New Perspectives on Respondent-Driven Sampling with Application to Sex-Trafficked Population in Senegal
摘要
This work is to investigate whether respondent-driven sampling (RDS) yield reliable estimates when applied to extremely hidden and sensitive population under fieldwork constraints that often produce assumption violations and data deficiencies. We estimate the prevalence of sex trafficking among women aged 18–30 engaged in commercial sex in the Kédougou (urban) and Saraya (rural) departments of Senegal from RDS data collected from 561 women. We address substantial methodological challenges including estimator non-convergence and structural network fragmentation. Prevalence was estimated using Salganik–Heckathorn, Volz–Heckathorn, and Homophily Configuration Graph estimators.
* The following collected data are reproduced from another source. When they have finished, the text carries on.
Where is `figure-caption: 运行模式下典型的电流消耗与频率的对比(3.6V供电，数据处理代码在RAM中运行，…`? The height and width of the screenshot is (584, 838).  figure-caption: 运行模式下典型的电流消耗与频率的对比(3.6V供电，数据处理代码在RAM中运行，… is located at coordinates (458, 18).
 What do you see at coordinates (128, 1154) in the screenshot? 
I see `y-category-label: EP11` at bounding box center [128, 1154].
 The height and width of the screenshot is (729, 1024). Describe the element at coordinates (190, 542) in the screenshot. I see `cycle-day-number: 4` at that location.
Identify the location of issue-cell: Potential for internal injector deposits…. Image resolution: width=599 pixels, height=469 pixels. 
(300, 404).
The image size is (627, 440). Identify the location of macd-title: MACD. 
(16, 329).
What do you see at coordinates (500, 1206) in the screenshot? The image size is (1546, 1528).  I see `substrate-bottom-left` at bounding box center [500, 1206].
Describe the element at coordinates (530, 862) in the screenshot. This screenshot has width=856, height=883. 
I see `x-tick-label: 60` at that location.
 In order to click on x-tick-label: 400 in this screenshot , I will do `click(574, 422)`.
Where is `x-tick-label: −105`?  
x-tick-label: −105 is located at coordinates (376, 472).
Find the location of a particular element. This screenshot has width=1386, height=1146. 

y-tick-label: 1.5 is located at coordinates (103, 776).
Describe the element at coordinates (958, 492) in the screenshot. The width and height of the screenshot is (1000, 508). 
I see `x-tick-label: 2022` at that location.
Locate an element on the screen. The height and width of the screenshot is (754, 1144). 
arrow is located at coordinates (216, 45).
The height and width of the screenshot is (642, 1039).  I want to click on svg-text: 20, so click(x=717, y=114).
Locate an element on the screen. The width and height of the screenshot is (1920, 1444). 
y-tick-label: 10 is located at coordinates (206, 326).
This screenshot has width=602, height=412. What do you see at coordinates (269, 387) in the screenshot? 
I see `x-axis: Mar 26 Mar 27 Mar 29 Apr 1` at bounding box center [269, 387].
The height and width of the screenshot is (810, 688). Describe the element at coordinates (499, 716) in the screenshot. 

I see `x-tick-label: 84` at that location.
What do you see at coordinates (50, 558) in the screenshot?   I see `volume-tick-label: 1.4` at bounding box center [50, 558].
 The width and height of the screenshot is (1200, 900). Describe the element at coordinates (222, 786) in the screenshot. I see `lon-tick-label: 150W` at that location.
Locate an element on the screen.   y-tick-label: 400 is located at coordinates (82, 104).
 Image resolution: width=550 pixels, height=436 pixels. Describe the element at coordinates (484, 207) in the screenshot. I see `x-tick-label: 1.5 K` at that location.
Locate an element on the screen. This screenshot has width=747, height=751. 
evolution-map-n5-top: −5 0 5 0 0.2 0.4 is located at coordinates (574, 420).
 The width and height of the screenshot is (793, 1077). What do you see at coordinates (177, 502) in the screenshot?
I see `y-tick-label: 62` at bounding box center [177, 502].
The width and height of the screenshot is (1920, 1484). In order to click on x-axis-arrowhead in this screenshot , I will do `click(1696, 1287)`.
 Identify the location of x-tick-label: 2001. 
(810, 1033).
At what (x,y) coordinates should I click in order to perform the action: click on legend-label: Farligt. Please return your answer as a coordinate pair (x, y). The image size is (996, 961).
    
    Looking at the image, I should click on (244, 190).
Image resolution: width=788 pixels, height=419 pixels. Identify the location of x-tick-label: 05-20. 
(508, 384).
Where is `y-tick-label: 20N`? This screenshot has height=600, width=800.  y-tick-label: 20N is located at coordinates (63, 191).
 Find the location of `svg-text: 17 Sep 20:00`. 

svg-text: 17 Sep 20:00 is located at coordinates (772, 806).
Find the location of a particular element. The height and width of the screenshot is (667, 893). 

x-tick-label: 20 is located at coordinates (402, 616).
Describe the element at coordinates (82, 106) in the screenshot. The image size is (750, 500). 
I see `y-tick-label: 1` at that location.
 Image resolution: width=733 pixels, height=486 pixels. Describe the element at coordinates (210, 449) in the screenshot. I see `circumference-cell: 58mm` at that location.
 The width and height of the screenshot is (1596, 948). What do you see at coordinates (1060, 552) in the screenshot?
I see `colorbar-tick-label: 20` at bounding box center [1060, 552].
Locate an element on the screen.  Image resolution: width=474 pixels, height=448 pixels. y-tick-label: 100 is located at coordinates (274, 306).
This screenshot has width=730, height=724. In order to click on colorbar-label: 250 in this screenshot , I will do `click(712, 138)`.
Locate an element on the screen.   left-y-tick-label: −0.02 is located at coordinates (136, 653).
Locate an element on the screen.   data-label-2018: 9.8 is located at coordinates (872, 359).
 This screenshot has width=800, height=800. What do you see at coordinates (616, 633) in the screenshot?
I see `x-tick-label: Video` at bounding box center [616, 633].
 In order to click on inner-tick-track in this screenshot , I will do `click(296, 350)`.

Further diagnostics are conducted using bootstrap-based uncertainty quantification and rigorous sensitivity analyses, including convergence diagnostics and Leave-One-Seed-Out assessments. Observed prevalence was 18.53% overall, 30.64% in Kédougou and 12.53% in Saraya. Weighted estimates are comparable across the three estimators and perverse intra- and inter-departmental contrasts. The Leave-One-Seed-Out analyses revealed substantial seed-level influence in the urban sample, where the exclusion of specific deep recruitment chains materially shifted prevalence estimates. These findings underscore the importance of explicitly incorporating seeding effects and wave-specific recruitment checks into RDS inference to improve robustness and reliability in studies of complex social phenomena.